Given information:

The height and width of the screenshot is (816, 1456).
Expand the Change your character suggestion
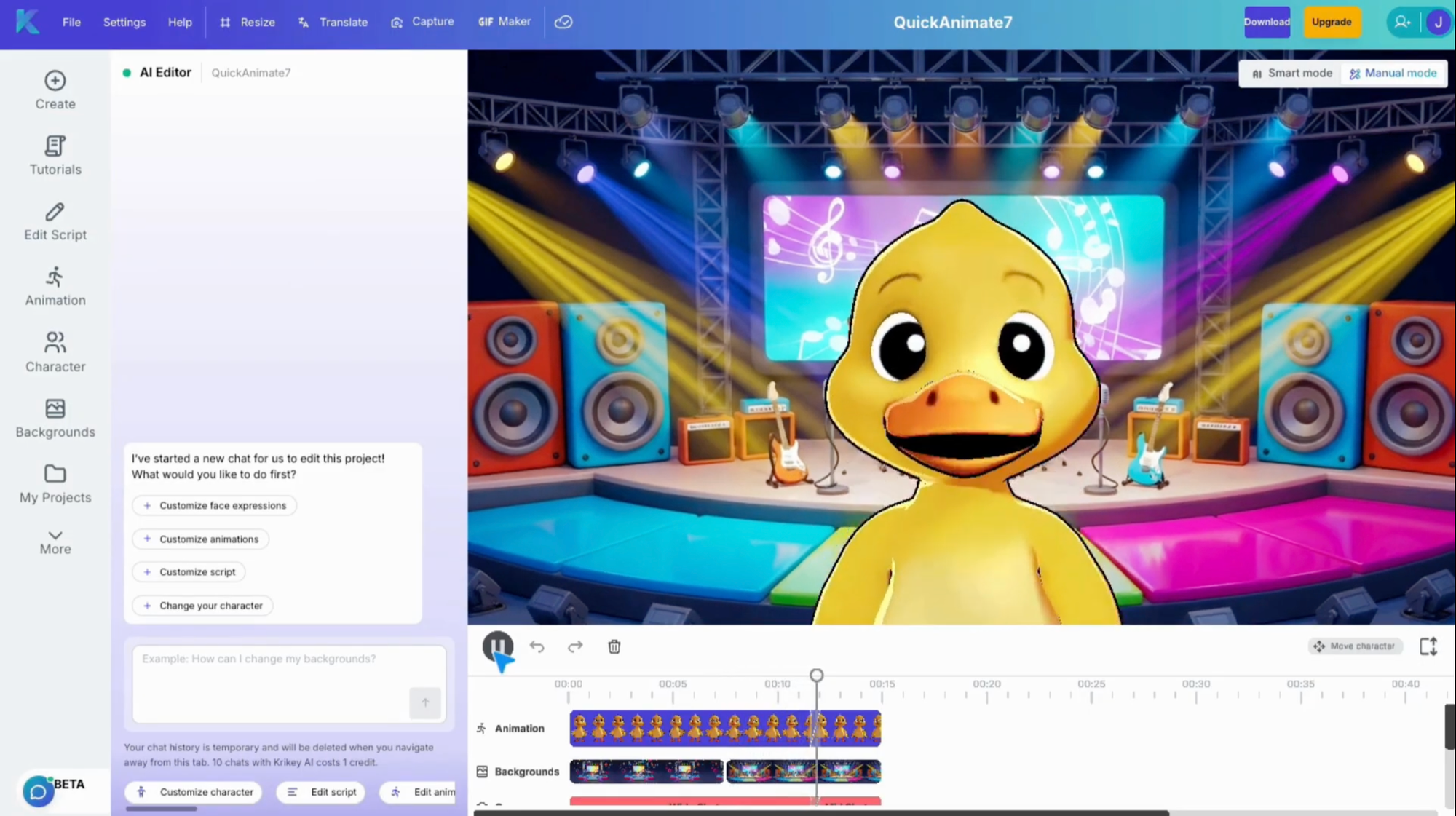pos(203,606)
==
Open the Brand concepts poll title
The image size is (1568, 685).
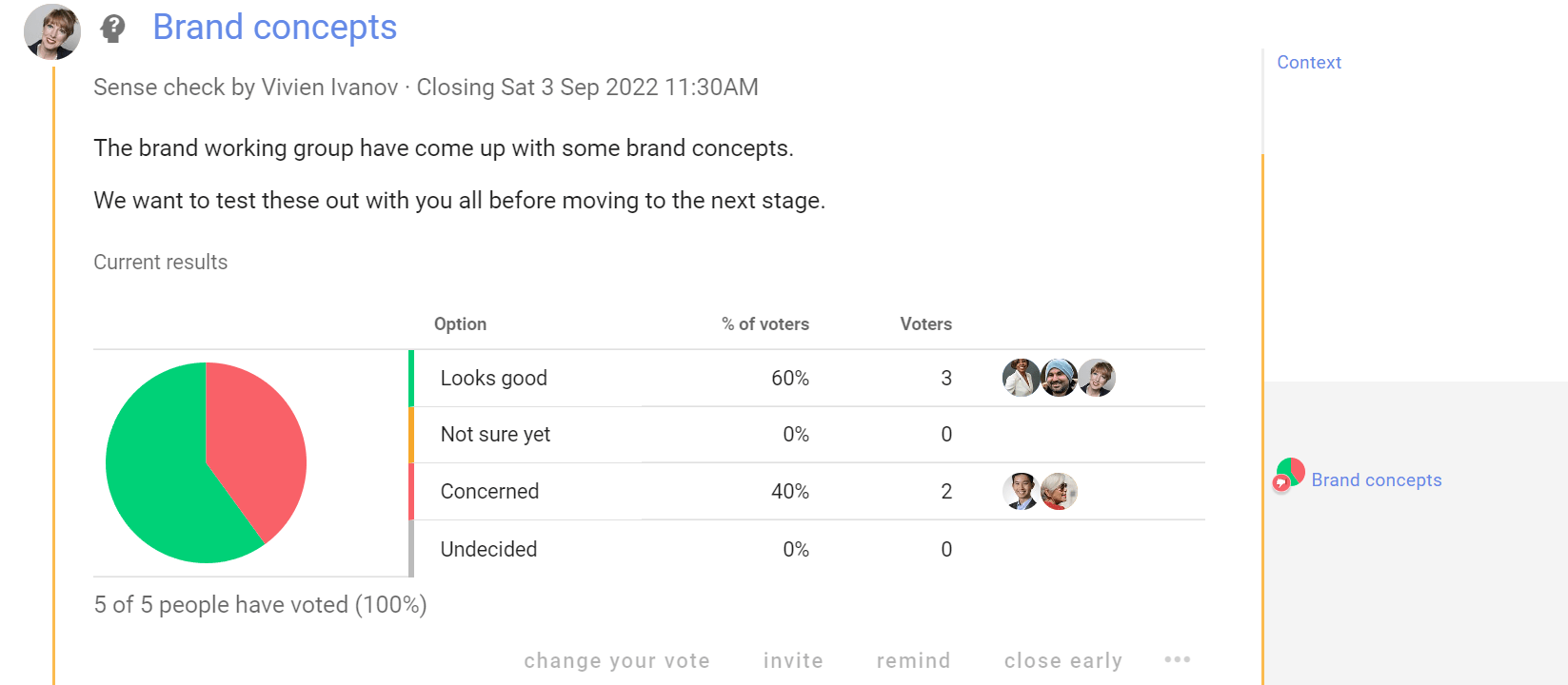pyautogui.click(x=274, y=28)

Problem to solve: Gather every line of the listing that contains the word "Change" and copy each one out in full.

Result below:
Expand the Change your character suggestion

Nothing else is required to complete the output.